Dilated fundal examination on the right side revealed an abnormal disc appearance with peripapillary atrophy and marked dragging of the vessels (Figures 1 and 2). There was temporal vitreous condensation and abnormal vitreo-retinal attachment at the equator. Vascularization appeared complete to the periphery. No fundal view was possible on the left side.

Figure 1
figure 1

Photograph of the right fundus showing the disc appearance.

Figure 2
figure 2

View of a larger area of the fundus showing dragging of the blood vessels.

On further questioning of the patient, a history of premature birth was elicited. Her parents told her that she had been born early, weighing ‘less than a bag of sugar’. She was cared for in a rudimentary neonatal unit, within Leeds Maternity Hospital at Hyde Terrace. A diagnosis of regressed ROP was made.

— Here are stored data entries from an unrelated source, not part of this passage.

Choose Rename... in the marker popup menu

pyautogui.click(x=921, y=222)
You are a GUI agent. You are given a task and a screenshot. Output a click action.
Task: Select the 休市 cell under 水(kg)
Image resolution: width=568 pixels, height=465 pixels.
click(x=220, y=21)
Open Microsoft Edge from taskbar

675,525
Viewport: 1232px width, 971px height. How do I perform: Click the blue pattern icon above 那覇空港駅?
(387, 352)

In support of this diagnosis were several factors. The patient had a history of premature birth, and there was no family history of eye problems as would be expected in familial exudative vitreoretinopathy, which has clinical similarities to ROP but an autosomal dominant inheritance pattern. The patient was myopic with a prescription in her right eye of −4.00/−0.50 × 180°. Biometry showed this to be a refractive myopia with an axial length of 23.15 mm, and high keratometry readings of 47.0 and 49.0 D. Gallo and Fagerholm1 looked at myopia up to 5 D in ROP patients, and noted the association with high keratometry readings rather than long axial lengths as the mechanism for the myopia. Another factor was that the retina was vascularized to the periphery, as would be expected in regressed ROP.

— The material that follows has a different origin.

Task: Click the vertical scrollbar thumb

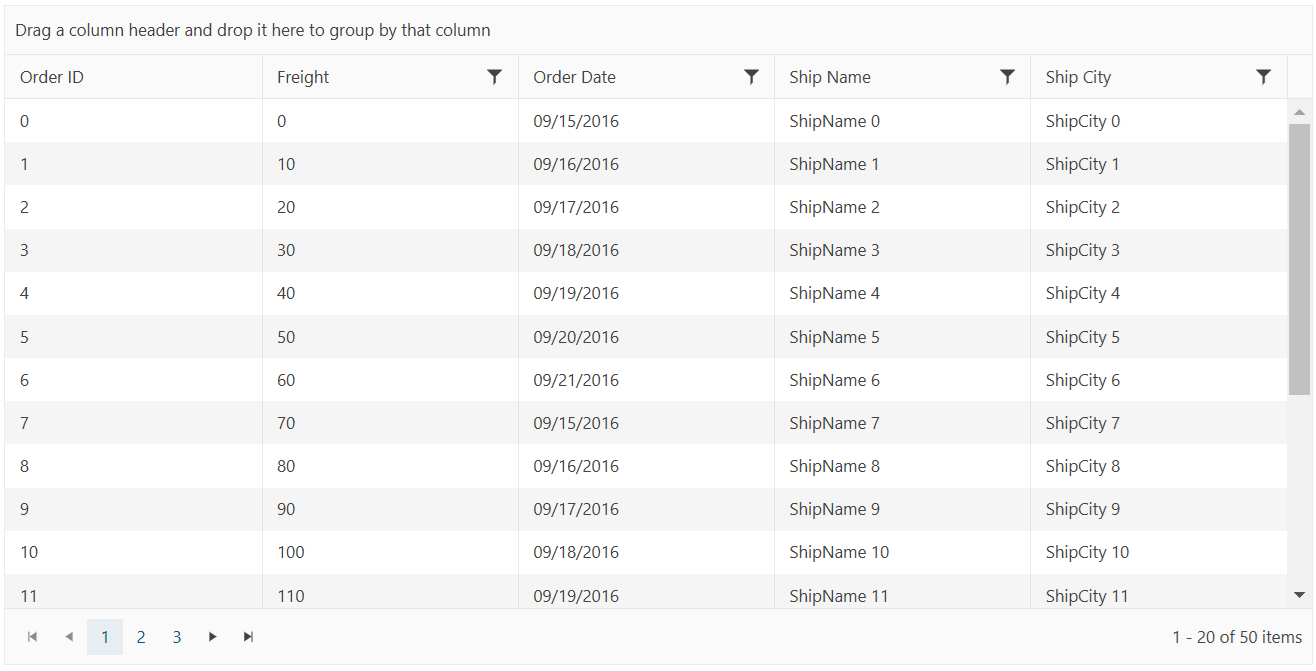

Regressed ROP is a risk factor for retinal detachment,2 and in our patient prophylactic argon retinopexy was carried out before proceeding to uneventful phacoemulsification surgery.

Comment

ROP, previously known as retrolental fibroplasia, came to the attention of ophthalmologists in the 1940s.3 It is interesting to consider the first reports of ROP in the context of developing neonatal care. Efforts to try and preserve lives of premature infants began in the 1870s. The first incubators were developed with the aim of keeping the child warm,4,5 with later addition of piped oxygen.6 Initially oxygen was used in short bursts, but use of continuous oxygen became widespread later. Literature from the time suggests that the use of incubators with oxygen was commonplace in both the US and the UK by the late 1930s. By the 1940s, the concept of separate neonatal units had spread to large centres in Europe and the US, and the numbers of surviving premature babies started to rise.

The first cases of ROP were described in Boston in 1941,7 with over a hundred further cases seen over 1942–1943. As more became known about the condition, the first signs were described making early diagnosis possible.

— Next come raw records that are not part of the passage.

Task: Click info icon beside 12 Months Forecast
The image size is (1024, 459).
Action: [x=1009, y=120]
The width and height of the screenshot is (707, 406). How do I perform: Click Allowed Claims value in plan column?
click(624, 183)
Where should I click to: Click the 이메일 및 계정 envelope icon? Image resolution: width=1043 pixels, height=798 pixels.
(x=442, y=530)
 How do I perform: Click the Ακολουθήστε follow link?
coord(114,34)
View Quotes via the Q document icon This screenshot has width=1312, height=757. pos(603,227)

In England, ROP was not described until later. Crosse and Evans traced its history back to 1946.8,9 They were unable to find evidence of the condition's existence in children born prior to this date, despite searching older pathology records for conditions that may have been misdiagnosed. Literature from Oxford suggests that no cases were seen there in children born prior to 1947.10

Our patient, who was born earlier than the first reported cases of ROP in this country, seems likely to have received supplemental oxygen as a neonate, and presents a clinical picture consistent with regressed ROP. Her existence suggests that the beginning of the ‘epidemic’ of ROP may have been earlier and affected more babies than previously suspected. This becomes increasingly relevant as more people from this age group present for consideration of cataract surgery, underlining the importance of thorough preoperative assessment to reduce the risk of perioperative retinal detachment. The possibility of regressed ROP should also be borne in mind in patients with an appropriate history presenting with retinal detachment.